§ Task prompt: Copy every line of the material below word for word, in the same order.

━━ Material for this exercise ━━

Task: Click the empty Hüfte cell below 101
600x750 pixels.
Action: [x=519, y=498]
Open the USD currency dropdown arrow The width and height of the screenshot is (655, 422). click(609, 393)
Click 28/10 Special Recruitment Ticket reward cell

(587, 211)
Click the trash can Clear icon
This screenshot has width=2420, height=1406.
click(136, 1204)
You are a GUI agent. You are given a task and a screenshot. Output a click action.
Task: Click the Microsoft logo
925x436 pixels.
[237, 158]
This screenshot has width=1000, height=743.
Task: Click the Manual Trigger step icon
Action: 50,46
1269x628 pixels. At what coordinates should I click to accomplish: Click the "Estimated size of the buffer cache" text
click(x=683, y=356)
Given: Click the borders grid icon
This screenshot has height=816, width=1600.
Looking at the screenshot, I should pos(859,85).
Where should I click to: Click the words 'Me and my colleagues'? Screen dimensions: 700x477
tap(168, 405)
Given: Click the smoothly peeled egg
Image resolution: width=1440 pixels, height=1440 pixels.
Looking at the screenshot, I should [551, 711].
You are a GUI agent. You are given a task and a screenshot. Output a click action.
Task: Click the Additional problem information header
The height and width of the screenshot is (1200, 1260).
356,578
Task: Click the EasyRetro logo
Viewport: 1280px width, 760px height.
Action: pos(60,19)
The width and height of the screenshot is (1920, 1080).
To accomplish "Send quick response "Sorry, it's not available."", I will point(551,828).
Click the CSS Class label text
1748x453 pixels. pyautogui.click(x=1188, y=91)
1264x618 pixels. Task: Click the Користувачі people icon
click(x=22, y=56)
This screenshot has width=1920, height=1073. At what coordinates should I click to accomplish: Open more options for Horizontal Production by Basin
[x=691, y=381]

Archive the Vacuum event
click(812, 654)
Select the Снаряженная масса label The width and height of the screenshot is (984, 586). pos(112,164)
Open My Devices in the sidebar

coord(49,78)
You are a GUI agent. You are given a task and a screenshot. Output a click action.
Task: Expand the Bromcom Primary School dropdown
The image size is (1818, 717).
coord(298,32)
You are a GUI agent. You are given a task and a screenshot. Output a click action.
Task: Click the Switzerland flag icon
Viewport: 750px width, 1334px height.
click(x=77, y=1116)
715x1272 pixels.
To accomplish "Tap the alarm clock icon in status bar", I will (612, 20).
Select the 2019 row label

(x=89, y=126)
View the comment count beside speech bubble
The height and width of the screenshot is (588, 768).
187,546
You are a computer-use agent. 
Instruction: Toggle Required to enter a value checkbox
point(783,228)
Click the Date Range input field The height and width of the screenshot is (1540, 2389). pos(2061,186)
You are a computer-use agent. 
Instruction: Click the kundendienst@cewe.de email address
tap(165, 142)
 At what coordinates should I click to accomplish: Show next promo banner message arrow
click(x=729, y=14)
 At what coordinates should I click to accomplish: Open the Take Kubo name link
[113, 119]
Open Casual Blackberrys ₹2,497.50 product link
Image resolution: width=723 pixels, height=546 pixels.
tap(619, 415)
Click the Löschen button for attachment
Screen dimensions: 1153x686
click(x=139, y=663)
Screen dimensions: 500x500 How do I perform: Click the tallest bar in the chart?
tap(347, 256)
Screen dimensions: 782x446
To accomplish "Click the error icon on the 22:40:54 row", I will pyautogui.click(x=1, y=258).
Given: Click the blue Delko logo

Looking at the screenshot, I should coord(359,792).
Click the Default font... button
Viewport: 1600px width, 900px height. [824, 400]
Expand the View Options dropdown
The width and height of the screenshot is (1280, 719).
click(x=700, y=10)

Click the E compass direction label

━━━

§ Full solution:
Task: Click the empty Hüfte cell below 101
600x750 pixels.
Action: [x=519, y=498]
Open the USD currency dropdown arrow The width and height of the screenshot is (655, 422). click(609, 393)
Click 28/10 Special Recruitment Ticket reward cell

(587, 211)
Click the trash can Clear icon
This screenshot has width=2420, height=1406.
click(136, 1204)
You are a GUI agent. You are given a task and a screenshot. Output a click action.
Task: Click the Microsoft logo
925x436 pixels.
[237, 158]
This screenshot has width=1000, height=743.
Task: Click the Manual Trigger step icon
Action: 50,46
1269x628 pixels. At what coordinates should I click to accomplish: Click the "Estimated size of the buffer cache" text
click(x=683, y=356)
Given: Click the borders grid icon
This screenshot has height=816, width=1600.
Looking at the screenshot, I should pos(859,85).
Where should I click to: Click the words 'Me and my colleagues'? Screen dimensions: 700x477
tap(168, 405)
Given: Click the smoothly peeled egg
Image resolution: width=1440 pixels, height=1440 pixels.
Looking at the screenshot, I should [551, 711].
You are a GUI agent. You are given a task and a screenshot. Output a click action.
Task: Click the Additional problem information header
The height and width of the screenshot is (1200, 1260).
356,578
Task: Click the EasyRetro logo
Viewport: 1280px width, 760px height.
Action: pos(60,19)
The width and height of the screenshot is (1920, 1080).
To accomplish "Send quick response "Sorry, it's not available."", I will point(551,828).
Click the CSS Class label text
1748x453 pixels. pyautogui.click(x=1188, y=91)
1264x618 pixels. Task: Click the Користувачі people icon
click(x=22, y=56)
This screenshot has width=1920, height=1073. At what coordinates should I click to accomplish: Open more options for Horizontal Production by Basin
[x=691, y=381]

Archive the Vacuum event
click(812, 654)
Select the Снаряженная масса label The width and height of the screenshot is (984, 586). pos(112,164)
Open My Devices in the sidebar

coord(49,78)
You are a GUI agent. You are given a task and a screenshot. Output a click action.
Task: Expand the Bromcom Primary School dropdown
The image size is (1818, 717).
coord(298,32)
You are a GUI agent. You are given a task and a screenshot. Output a click action.
Task: Click the Switzerland flag icon
Viewport: 750px width, 1334px height.
click(x=77, y=1116)
715x1272 pixels.
To accomplish "Tap the alarm clock icon in status bar", I will (612, 20).
Select the 2019 row label

(x=89, y=126)
View the comment count beside speech bubble
The height and width of the screenshot is (588, 768).
187,546
You are a computer-use agent. 
Instruction: Toggle Required to enter a value checkbox
point(783,228)
Click the Date Range input field The height and width of the screenshot is (1540, 2389). pos(2061,186)
You are a computer-use agent. 
Instruction: Click the kundendienst@cewe.de email address
tap(165, 142)
 At what coordinates should I click to accomplish: Show next promo banner message arrow
click(x=729, y=14)
 At what coordinates should I click to accomplish: Open the Take Kubo name link
[113, 119]
Open Casual Blackberrys ₹2,497.50 product link
Image resolution: width=723 pixels, height=546 pixels.
tap(619, 415)
Click the Löschen button for attachment
Screen dimensions: 1153x686
click(x=139, y=663)
Screen dimensions: 500x500 How do I perform: Click the tallest bar in the chart?
tap(347, 256)
Screen dimensions: 782x446
To accomplish "Click the error icon on the 22:40:54 row", I will pyautogui.click(x=1, y=258).
Given: Click the blue Delko logo

Looking at the screenshot, I should coord(359,792).
Click the Default font... button
Viewport: 1600px width, 900px height. [824, 400]
Expand the View Options dropdown
The width and height of the screenshot is (1280, 719).
click(x=700, y=10)

Click the E compass direction label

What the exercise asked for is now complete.